WORK INSTRUCTIONS:
Please put the part of the data below that opens with the line containing "What do you" and closes with the line containing "(788, 110).", both lines included, into a JSON list of strings, one string per line and no blank lines. Leave the pictures out of the answer.

DATA SECTION:
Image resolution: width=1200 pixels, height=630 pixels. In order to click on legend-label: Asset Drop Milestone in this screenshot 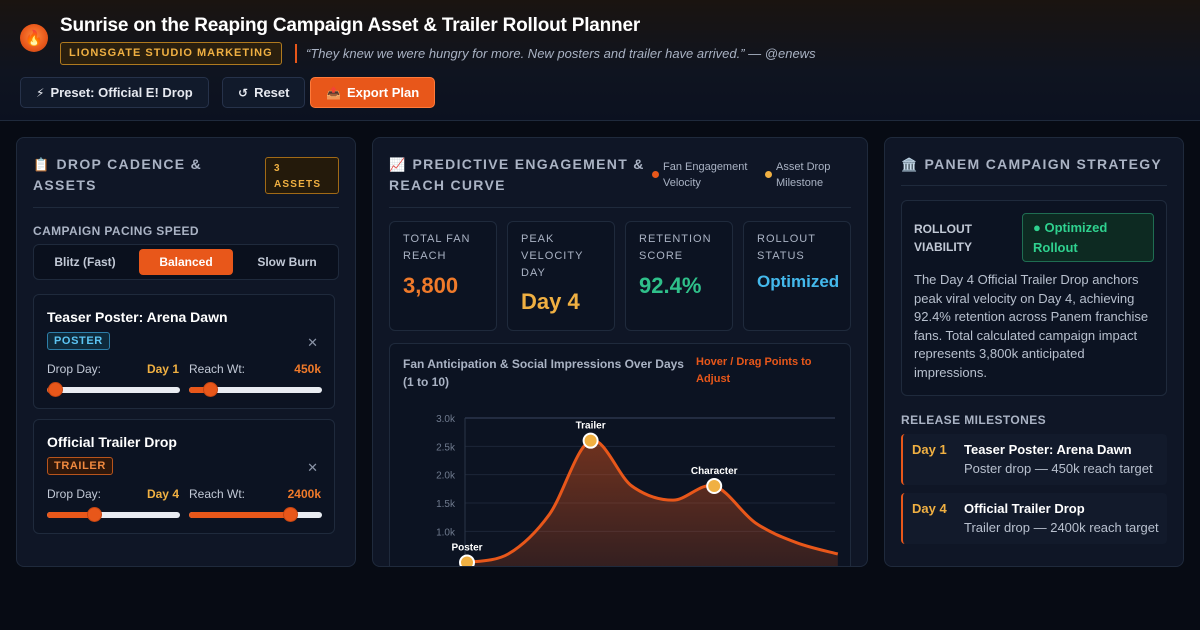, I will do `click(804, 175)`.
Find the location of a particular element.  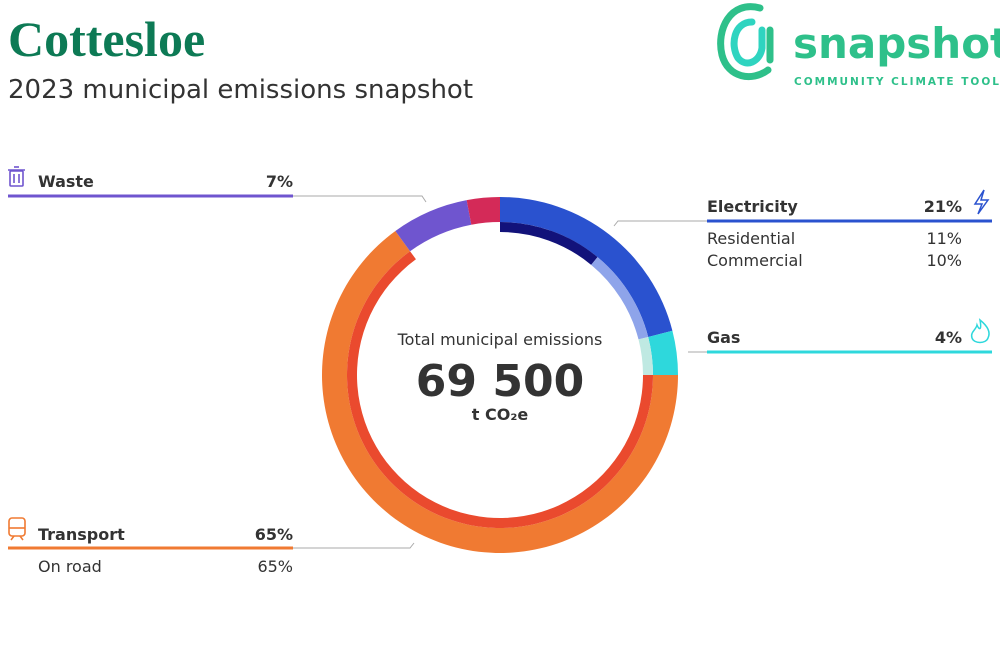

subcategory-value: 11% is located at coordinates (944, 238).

--

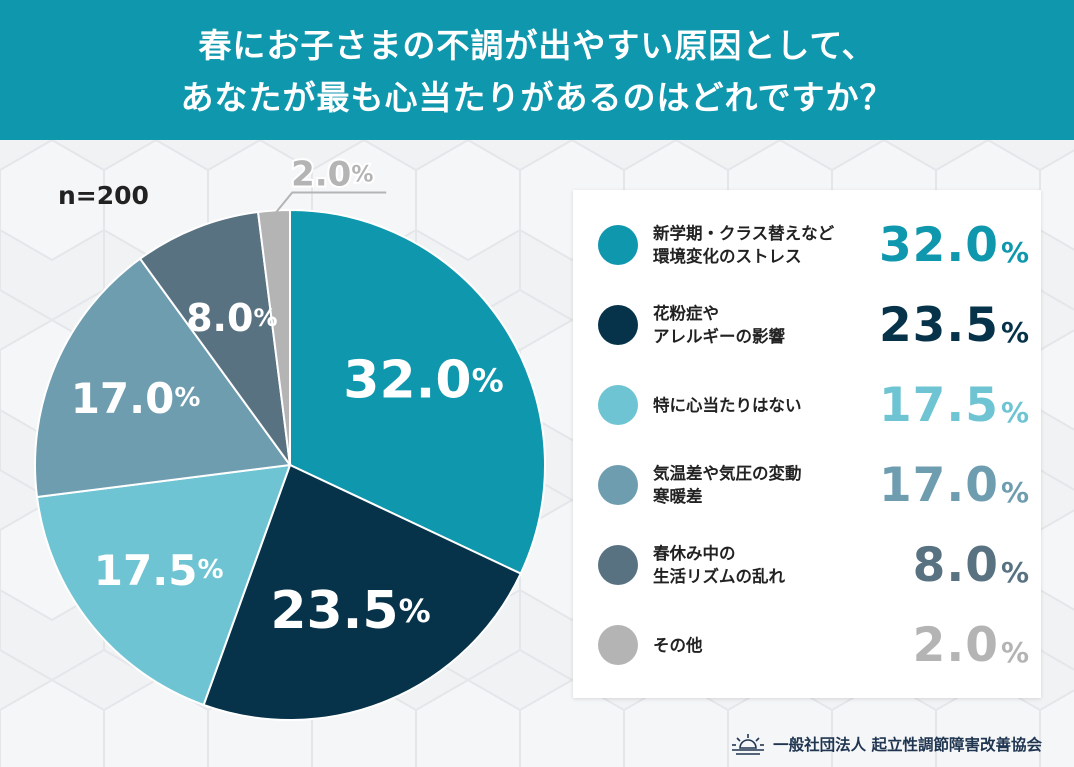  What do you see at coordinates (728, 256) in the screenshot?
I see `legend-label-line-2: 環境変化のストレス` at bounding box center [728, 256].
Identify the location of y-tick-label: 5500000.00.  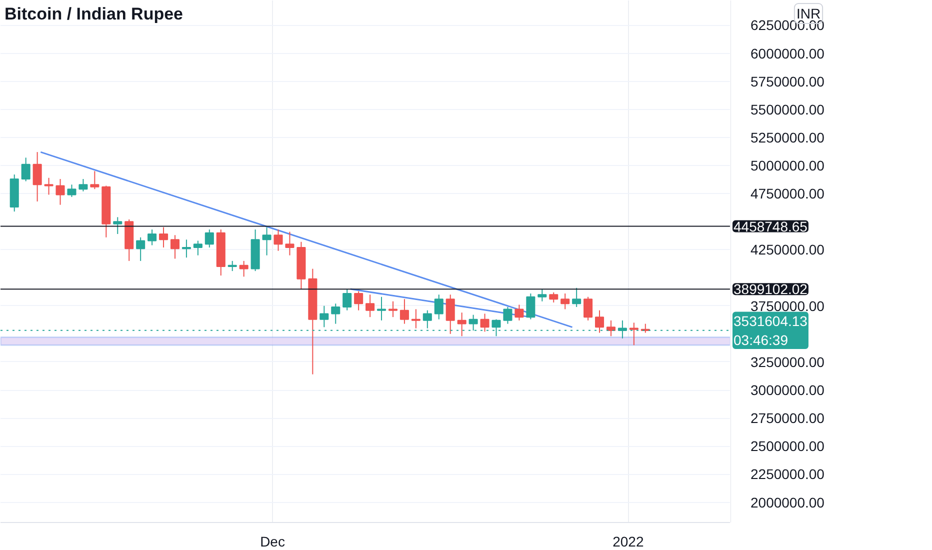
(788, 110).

ANSWER TO THIS EXERCISE:
[
  "  What do you see at coordinates (728, 256) in the screenshot?",
  "I see `legend-label-line-2: 環境変化のストレス` at bounding box center [728, 256].",
  "Identify the location of y-tick-label: 5500000.00.  ",
  "(788, 110)."
]